* _Available data_:
##############################
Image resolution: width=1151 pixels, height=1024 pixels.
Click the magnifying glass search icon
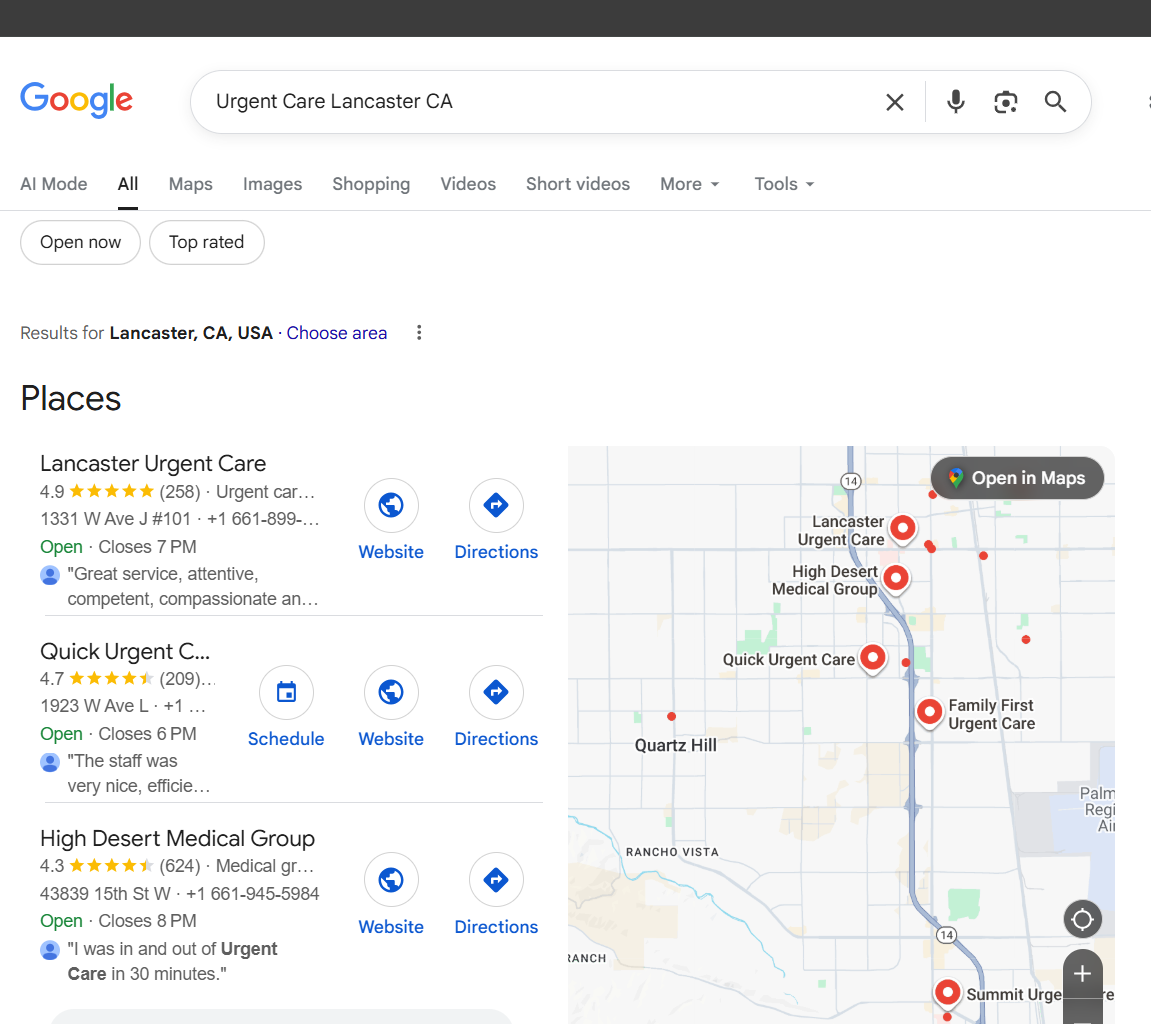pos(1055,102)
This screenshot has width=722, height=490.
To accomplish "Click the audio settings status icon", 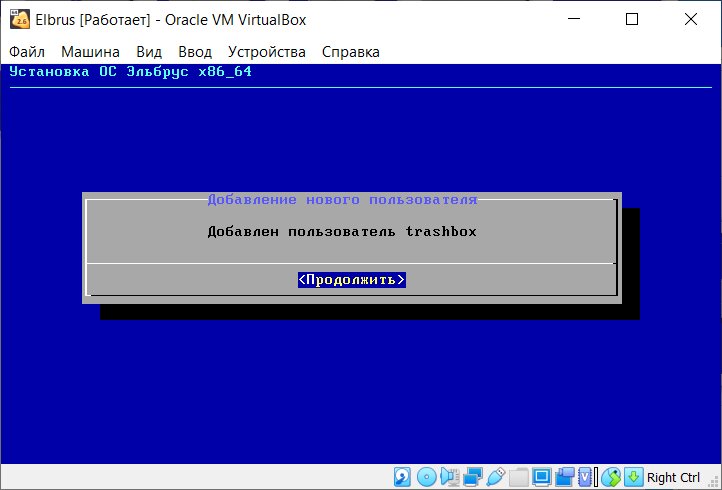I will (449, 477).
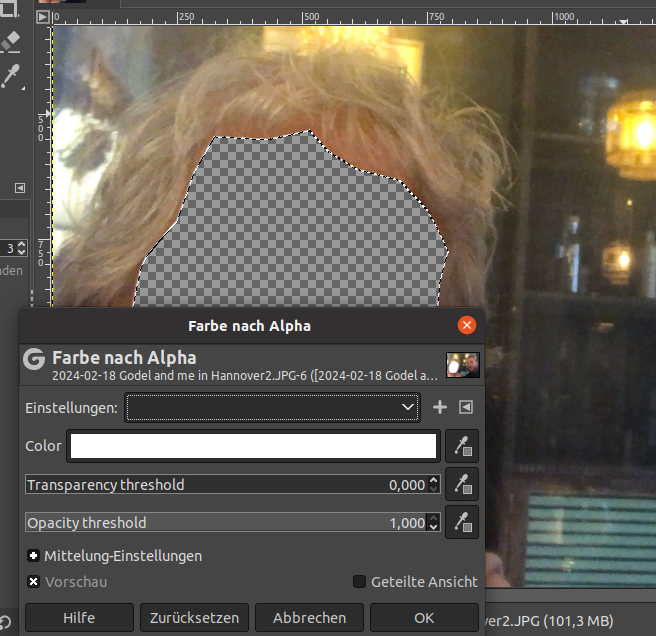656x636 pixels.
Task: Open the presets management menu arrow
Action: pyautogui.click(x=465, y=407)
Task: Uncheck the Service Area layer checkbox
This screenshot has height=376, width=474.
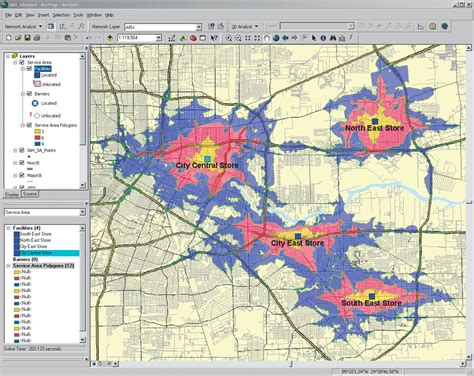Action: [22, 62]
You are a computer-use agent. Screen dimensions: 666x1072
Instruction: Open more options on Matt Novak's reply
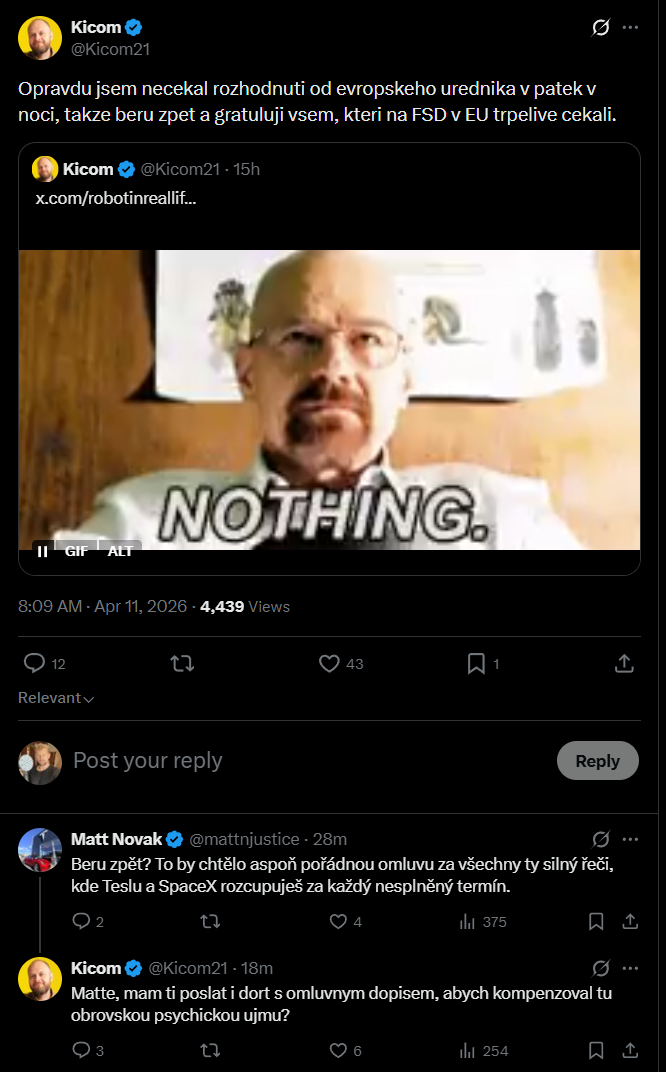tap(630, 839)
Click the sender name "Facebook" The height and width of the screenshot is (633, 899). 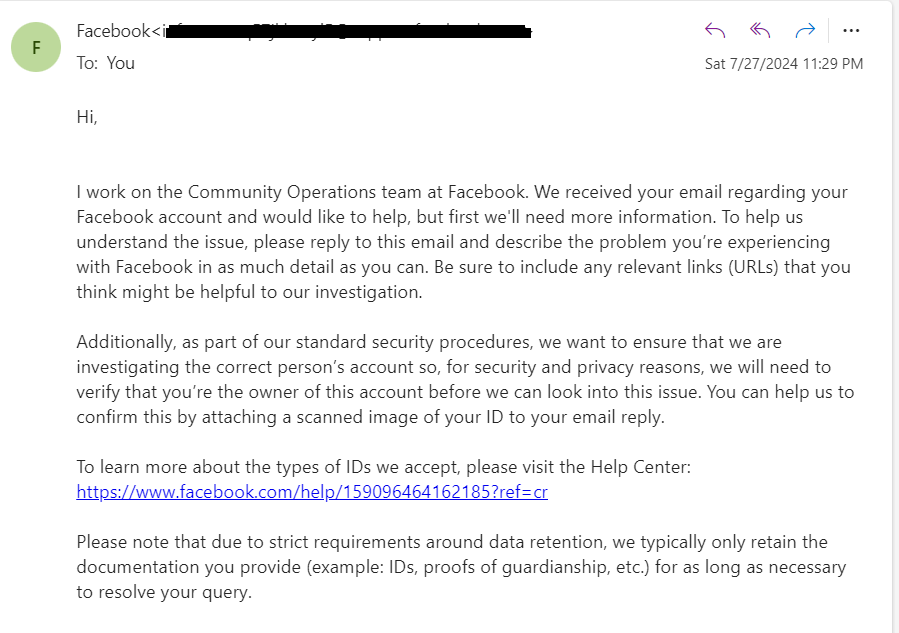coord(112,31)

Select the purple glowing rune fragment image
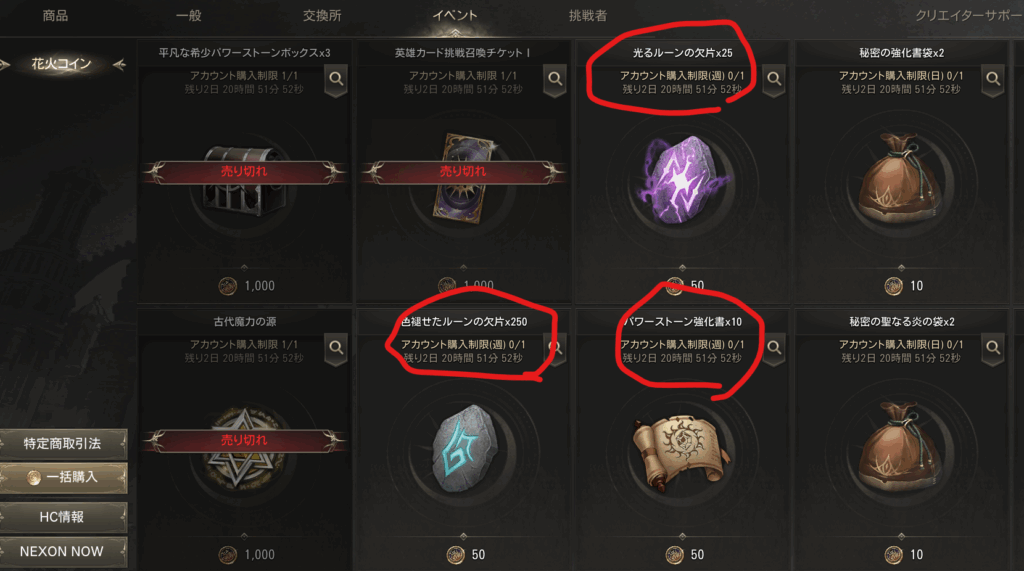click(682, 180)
##############################
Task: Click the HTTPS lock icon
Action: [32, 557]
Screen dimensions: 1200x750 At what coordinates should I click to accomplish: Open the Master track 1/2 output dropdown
##############################
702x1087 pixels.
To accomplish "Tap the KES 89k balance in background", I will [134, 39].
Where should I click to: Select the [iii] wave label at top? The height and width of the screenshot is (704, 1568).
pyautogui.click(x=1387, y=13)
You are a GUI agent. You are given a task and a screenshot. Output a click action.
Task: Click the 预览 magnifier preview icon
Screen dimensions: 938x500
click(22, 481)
##############################
* _Exercise objective_: Among the entries above, which lines include "agent"? List them all.

* _Task output_:
You are a computer-use agent. Screen dimensions: 666x1072
You are a GUI agent. You are given a task and a screenshot. Output a click action.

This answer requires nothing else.